Bug #104436 the logic of process_io_rotate not consistent to it's comment
Submitted: 28 Jul 2021 7:46 Modified: 31 Jul 2021 11:06
Reporter: Xiaodong Huang (OCA) Email Updates:
Status: Verified Impact on me:
Category:MySQL Server: Replication Severity:S3 (Non-critical)
Version:5.6.51,5.7.35 OS:Any
Assigned to: CPU Architecture:Any

[28 Jul 2021 7:46] Xiaodong Huang
This is a sister bug for #72376 and #72720 - same problem, but we find different reason from the bugfix "Bug 23532304 - SECONDS_BEHIND_MASTER REPORTS IO_THREAD TIME WHEN USING MTS & ROTATING RELAY-LOG"

The relay log show that the fake Rotate_Log_Event has timestamp (210727 15:50:53) of when binlog IO thread has started. 
    DELIMITER /*!*/;
    # at 4
    #210727 15:50:53 server id 2  end_log_pos 120 CRC32 0xa05acb3d 	Start: binlog v 4, server v 5.6.28-cdb2016-debug-log created 210727 15:50:53
    # This Format_description_event appears in a relay log and was generated by the slave thread.
    # at 120
    #210727 15:50:53 server id 1  end_log_pos 0 CRC32 0x079e505c 	Rotate to master-bin.000002  pos: 4
    # at 168
    #210727 15:50:56 server id 1  end_log_pos 120 CRC32 0x1cbdaf48 	Start: binlog v 4, server v 5.6.28-cdb2016-debug-log created 210727 15:50:56
  But in the function "fake_rotate_event", we can see a comment shown as following.
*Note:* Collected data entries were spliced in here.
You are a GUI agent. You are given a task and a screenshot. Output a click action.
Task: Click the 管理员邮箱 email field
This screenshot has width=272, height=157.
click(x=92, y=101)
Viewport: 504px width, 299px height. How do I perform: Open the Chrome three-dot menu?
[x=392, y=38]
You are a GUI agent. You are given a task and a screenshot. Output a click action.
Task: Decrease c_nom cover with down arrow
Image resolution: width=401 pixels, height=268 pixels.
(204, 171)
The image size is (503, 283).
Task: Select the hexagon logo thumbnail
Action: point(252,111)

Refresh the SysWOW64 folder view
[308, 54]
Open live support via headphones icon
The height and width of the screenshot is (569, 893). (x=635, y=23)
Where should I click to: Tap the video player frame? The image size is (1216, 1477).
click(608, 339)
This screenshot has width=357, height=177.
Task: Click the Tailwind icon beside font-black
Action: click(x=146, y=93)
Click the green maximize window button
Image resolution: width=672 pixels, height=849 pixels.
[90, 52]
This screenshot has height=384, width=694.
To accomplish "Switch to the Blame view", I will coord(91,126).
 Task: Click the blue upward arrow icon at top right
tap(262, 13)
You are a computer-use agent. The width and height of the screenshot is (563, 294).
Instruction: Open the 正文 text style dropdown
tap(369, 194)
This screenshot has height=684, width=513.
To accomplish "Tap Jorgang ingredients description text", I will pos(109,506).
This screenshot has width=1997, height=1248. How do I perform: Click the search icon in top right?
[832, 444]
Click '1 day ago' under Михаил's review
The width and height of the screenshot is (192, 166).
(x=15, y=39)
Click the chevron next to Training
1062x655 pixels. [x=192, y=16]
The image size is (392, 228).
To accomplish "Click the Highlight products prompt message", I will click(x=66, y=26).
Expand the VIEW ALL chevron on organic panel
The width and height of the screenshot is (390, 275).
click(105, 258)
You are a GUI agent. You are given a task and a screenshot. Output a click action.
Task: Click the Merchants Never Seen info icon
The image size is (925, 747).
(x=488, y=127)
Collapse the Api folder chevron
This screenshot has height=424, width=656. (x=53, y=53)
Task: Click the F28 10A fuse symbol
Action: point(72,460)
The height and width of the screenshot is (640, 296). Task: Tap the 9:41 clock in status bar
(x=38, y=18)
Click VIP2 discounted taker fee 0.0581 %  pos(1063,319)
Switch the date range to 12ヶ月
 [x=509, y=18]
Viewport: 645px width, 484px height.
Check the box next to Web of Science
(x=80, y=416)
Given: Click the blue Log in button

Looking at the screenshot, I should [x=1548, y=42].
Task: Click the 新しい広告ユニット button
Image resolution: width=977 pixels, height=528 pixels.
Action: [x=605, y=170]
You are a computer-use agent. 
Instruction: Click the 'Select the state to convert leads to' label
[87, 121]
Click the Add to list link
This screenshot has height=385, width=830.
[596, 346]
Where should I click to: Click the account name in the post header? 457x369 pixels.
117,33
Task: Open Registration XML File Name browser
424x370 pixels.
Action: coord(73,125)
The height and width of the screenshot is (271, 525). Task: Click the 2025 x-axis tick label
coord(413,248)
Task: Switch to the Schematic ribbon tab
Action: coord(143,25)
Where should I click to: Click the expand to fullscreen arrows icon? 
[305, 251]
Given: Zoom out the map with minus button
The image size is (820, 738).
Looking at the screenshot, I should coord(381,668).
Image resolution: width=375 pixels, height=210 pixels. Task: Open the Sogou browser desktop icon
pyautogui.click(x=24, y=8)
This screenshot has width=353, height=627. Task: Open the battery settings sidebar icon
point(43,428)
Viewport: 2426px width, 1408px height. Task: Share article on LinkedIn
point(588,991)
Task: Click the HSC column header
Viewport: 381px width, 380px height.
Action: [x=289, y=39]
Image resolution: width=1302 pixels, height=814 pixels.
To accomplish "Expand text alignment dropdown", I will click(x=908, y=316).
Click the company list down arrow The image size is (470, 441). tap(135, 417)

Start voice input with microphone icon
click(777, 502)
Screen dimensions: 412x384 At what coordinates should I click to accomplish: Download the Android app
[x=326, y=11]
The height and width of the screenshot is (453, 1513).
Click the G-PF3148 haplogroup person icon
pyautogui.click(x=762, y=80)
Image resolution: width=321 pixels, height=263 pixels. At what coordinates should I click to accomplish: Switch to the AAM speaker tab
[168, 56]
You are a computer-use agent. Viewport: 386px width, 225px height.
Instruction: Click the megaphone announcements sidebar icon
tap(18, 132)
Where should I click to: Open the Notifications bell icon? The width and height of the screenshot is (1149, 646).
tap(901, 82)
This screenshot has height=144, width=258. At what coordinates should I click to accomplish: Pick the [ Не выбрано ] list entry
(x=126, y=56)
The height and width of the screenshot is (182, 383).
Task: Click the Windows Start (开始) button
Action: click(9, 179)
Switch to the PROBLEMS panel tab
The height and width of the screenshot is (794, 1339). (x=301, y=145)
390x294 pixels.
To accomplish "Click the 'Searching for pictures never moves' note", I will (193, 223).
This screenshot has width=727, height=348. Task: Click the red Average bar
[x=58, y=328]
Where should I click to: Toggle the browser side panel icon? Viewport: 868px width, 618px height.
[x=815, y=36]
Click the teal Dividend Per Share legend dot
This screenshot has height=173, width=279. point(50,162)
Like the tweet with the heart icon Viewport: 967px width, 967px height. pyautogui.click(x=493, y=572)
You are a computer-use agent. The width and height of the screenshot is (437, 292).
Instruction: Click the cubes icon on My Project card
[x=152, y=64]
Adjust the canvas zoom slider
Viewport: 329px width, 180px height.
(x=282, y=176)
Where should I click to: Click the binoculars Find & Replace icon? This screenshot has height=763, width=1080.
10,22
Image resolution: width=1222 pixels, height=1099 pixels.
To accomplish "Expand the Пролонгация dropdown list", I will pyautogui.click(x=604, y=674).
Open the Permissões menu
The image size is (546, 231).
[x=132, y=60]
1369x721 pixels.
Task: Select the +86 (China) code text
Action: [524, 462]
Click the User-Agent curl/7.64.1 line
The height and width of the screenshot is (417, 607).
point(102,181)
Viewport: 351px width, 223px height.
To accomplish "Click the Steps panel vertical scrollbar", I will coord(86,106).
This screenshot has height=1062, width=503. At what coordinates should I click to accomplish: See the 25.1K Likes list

It has set the timestamp of the fake rotate event to 0 for distinguishing between real and fake Rotate events.
      'when' (the timestamp) is set to 0 so that slave could distinguish between
      real and fake Rotate events (if necessary)
    int4store(header, 0);
   The timestamp of the fake Rotate_Log_Event should show as unix timestamp(0) if everything went as our expection. But in above relay log content, the timestamp of fake event is "210727 15:50:53". So the timestamp may be changed in the replication node. We will use two steps to illustrate the cause of this problem
    Step1: In the function "process_io_rotate" has following comment in which the logic of code under the comment is'n consistent with the content of the comment. When replication receive a real rotate log event, it invoke  "process_io_rotate" in the "queue_event" and the mi->get_mi_description_event()->binlog_version is set to 3. 
      If mi_description_event is format <4, there is conversion in the
      relay log to the slave's format (4). And Rotate can mean upgrade or
      nothing. If upgrade, it's to 5.0 or newer, so we will get a Format_desc, so
      no need to reset mi_description_event now. And if it's nothing (same
      master version as before), no need (still using the slave's format).
    Format_description_log_event *old_fdle= mi->get_mi_description_event();
    if (old_fdle->binlog_version >= 4)
      assert(old_fdle->common_footer->checksum_alg ==
      Format_description_log_event *new_fdle= new
  step2: Then the replication rotate a new relay log file in which the slave will receive a fake Rotate_Log_Event from source and the the mi->get_mi_description_event()->binlog_version is 3. So the replication will invoke "queue_old_event" in the "queue_event". In this porcess´╝îit will change the timestamp of the fake Rotate_Log_Event and the stack is shown as following.
      Log_event::write_header // change the timestamp of fake rotate log event
  Due to receive the fake rotate new file from source, the replication rotate a new relay log file. it will receive a Format_Description_Event from next new binlog log file in the source, then the mi->get_mi_description_event()->binlog_version is reset to 4. As a result, the binlog_version is changed from 4 to 3 only affect the Rotate_Log_Event.
  It is known to everyone that the high version should compatible with the low binlog_version in software development. So it may be a bug that the logic of code snippet in "process_io_rotate" downgrade the binlog version from 4 to 3 here.
  In mysql-8.0.26, the related logic above has deleted and the version don't exist this problem. In mysql-5.7.35 and mysql-5.6.51 still exist this problem.

How to repeat:
Check the logic of "process_io_rotate"

Suggested fix:
The "process_io_rotate" code logic should consistent to the front comment.
[31 Jul 2021 11:06] MySQL Verification Team
Hello Xiaodong,

Thank you for the report and feedback.